Cosa c’è dietro la storia tra Icardi e Wanda Nara? ilfiumeoreto è in possesso di dettagli rimasti finora segreti che ci permettono di capire il motivo dietro questo tradimento.
Prima un breve riassunto.
Il gossip di questi mesi è invaso dalle cronache della love-story fra Mauro Icardi, giovane attaccante dell’Inter, e Wanda Nara, procace show-girl argentina.
Wanda Nara era famosa, oltre che per le sue forme, per essere la moglie del centravanti del Catania Maxi Lopez, col quale aveva avuto tre figli.
Icardi e Maxi Lopez erano molto amici, e partendo da questo dato di fatto vi spiegheremo perchè Icardi ora si tromba Wanda Nara, la madre dei figli di Maxi Lopez, e perchè è costretto a pubblicizzare in maniera ossessiva su stampa e social network il tradimento più odioso che si possa compiere contro un caro amico.
Tutto parte da questa foto:
In vacanza al largo della Sicilia, vediamo tre calciatori argentini che si divertono: da sinistra, Bergessio, Maxi Lopez e Icardi. Con ogni probabilità questa foto è stata scattata dalla stessa Wanda Nara.
In quei giorni di vacanza, tra un buon vino e un arrosto di carne, i ricchi e atletici amici si divertivano a giocare a poker.
In una drammatica mano di Texas Hold Em, Maxi Lopez si è giocato la moglie, e Icardi ha vinto.
Non contento, Maxi ha rischiato. Ha continuato a giocare e a perdere contro Icardi.

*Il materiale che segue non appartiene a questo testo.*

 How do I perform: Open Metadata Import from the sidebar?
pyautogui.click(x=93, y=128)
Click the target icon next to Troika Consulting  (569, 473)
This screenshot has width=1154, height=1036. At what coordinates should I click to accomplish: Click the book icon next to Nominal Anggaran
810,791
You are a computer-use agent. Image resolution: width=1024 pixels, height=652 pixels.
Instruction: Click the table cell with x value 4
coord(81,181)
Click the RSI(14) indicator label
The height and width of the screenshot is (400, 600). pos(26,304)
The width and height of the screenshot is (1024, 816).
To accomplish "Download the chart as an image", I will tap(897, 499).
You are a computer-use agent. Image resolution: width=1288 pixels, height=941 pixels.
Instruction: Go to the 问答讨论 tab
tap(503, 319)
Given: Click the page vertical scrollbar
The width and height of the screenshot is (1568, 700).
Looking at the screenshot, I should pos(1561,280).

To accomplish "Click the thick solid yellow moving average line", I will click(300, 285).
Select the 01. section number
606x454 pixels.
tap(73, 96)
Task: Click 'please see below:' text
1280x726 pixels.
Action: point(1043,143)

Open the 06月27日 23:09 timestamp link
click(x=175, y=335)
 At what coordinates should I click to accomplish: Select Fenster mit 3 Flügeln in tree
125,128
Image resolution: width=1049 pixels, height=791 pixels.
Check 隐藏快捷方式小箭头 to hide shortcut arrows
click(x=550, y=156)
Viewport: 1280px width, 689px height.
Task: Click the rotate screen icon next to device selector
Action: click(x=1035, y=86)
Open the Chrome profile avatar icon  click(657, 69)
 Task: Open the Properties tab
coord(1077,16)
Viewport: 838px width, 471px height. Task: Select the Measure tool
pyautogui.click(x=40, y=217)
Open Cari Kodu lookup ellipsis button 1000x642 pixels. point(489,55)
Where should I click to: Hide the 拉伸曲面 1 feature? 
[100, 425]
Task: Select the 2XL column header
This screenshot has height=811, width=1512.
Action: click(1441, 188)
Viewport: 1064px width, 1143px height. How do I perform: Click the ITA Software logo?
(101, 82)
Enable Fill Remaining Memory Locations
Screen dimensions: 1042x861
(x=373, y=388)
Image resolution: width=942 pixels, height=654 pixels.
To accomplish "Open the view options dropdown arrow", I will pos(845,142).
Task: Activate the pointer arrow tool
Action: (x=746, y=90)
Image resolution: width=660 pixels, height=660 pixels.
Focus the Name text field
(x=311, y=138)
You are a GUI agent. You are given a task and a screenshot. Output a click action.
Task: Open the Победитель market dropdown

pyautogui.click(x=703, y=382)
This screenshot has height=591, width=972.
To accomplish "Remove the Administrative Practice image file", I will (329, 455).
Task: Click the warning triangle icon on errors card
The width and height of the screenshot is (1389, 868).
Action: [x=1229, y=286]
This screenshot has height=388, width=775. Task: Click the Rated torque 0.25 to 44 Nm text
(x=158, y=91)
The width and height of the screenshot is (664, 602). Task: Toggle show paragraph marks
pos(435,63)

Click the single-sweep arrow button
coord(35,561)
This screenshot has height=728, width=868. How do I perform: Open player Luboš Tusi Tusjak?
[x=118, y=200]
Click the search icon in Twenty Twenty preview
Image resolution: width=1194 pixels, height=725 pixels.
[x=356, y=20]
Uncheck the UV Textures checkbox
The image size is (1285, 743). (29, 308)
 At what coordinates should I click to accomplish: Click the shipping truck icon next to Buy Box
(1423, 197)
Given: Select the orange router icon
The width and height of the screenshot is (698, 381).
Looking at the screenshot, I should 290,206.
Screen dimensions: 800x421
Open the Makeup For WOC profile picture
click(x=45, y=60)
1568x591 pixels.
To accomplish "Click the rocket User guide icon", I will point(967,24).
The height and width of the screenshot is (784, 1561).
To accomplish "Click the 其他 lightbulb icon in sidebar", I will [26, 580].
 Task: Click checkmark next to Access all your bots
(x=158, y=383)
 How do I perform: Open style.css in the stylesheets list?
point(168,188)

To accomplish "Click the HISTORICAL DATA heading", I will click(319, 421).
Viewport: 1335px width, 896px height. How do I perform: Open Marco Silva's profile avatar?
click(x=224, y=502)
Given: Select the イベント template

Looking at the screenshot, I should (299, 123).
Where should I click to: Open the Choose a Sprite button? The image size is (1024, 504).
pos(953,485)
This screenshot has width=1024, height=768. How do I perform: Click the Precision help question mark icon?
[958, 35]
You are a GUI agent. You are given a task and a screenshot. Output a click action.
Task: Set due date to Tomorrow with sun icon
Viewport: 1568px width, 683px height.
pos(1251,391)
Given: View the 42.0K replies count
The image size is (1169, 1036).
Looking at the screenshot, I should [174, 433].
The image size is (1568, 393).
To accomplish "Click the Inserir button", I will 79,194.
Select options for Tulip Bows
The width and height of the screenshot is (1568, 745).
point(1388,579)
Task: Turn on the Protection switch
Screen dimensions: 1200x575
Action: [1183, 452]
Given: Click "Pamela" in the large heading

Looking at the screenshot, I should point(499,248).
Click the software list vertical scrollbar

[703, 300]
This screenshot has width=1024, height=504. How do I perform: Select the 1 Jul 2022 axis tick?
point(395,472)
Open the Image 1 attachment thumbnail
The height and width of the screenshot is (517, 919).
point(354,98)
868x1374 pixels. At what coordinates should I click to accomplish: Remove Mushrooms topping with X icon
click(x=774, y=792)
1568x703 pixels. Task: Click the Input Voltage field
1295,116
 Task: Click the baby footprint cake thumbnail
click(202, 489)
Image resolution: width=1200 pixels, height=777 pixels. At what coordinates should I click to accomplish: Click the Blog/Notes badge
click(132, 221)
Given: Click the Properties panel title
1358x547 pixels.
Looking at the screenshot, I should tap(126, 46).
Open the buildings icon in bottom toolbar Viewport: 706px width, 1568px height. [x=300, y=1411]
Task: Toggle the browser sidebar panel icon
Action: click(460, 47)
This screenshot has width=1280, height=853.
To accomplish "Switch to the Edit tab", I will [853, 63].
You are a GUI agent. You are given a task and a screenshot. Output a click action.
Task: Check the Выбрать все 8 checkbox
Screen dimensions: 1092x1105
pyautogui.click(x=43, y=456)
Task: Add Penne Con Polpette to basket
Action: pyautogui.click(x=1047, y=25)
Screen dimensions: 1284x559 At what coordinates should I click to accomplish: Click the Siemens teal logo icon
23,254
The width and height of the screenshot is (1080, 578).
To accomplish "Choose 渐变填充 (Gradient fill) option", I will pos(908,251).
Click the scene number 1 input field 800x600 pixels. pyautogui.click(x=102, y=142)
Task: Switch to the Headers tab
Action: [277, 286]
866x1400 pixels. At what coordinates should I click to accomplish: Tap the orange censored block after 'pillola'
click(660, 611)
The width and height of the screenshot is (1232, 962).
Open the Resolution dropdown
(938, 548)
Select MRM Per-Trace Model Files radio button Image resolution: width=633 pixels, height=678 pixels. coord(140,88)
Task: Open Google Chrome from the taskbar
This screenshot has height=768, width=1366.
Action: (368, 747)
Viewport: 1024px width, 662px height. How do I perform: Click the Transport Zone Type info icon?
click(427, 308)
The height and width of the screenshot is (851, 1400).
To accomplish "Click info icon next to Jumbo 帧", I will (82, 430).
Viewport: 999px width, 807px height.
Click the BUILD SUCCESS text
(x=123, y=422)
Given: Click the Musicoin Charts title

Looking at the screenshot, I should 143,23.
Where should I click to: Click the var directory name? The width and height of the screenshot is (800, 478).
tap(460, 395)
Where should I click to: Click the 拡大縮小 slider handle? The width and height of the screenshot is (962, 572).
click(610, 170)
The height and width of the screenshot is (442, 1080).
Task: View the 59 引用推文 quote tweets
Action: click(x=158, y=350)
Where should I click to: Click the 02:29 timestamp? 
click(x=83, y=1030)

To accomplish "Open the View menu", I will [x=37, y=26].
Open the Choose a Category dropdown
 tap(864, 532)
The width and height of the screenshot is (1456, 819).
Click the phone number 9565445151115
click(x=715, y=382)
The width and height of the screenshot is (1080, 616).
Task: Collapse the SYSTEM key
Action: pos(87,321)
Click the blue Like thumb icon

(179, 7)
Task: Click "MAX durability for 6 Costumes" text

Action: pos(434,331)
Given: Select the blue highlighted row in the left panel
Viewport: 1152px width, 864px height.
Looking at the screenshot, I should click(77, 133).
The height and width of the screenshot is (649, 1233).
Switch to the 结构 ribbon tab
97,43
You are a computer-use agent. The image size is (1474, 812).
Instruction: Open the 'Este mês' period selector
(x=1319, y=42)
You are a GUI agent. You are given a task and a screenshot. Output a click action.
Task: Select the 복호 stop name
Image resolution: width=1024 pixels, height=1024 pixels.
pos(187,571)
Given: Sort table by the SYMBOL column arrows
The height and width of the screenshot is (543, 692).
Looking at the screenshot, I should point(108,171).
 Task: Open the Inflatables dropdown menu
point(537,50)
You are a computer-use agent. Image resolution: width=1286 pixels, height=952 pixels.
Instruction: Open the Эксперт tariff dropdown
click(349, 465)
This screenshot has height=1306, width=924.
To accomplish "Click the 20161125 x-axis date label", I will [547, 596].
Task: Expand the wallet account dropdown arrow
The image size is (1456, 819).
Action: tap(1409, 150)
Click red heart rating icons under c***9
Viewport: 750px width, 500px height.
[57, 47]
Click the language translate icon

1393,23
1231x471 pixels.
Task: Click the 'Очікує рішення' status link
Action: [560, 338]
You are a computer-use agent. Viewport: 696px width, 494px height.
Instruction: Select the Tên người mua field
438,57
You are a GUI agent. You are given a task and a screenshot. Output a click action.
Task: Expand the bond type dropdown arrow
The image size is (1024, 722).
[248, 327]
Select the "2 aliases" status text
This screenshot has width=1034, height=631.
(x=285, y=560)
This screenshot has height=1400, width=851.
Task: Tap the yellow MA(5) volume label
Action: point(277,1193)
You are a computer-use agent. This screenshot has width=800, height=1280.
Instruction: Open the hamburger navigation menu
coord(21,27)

Bergessio, in un angolo, si mangiava le unghie.
Icardi aveva vinto il diritto di incularsi Maxi Lopez, ma Wanda Nara, che ha un cuore, ha preferito tramutare questo premio nella possibilità di umiliare pubblicamente il marito, evitando così lacerazioni del retto.
Icardi non solo ha vinto Wanda Nara a poker, ma ha vinto anche il diritto di umiliare pubblicamente l’amico Maxi Lopez, che infatti non ha mai detto una parola sull’accaduto.
Ecco spiegati i retroscena della love story più discussa degli ultimi mesi.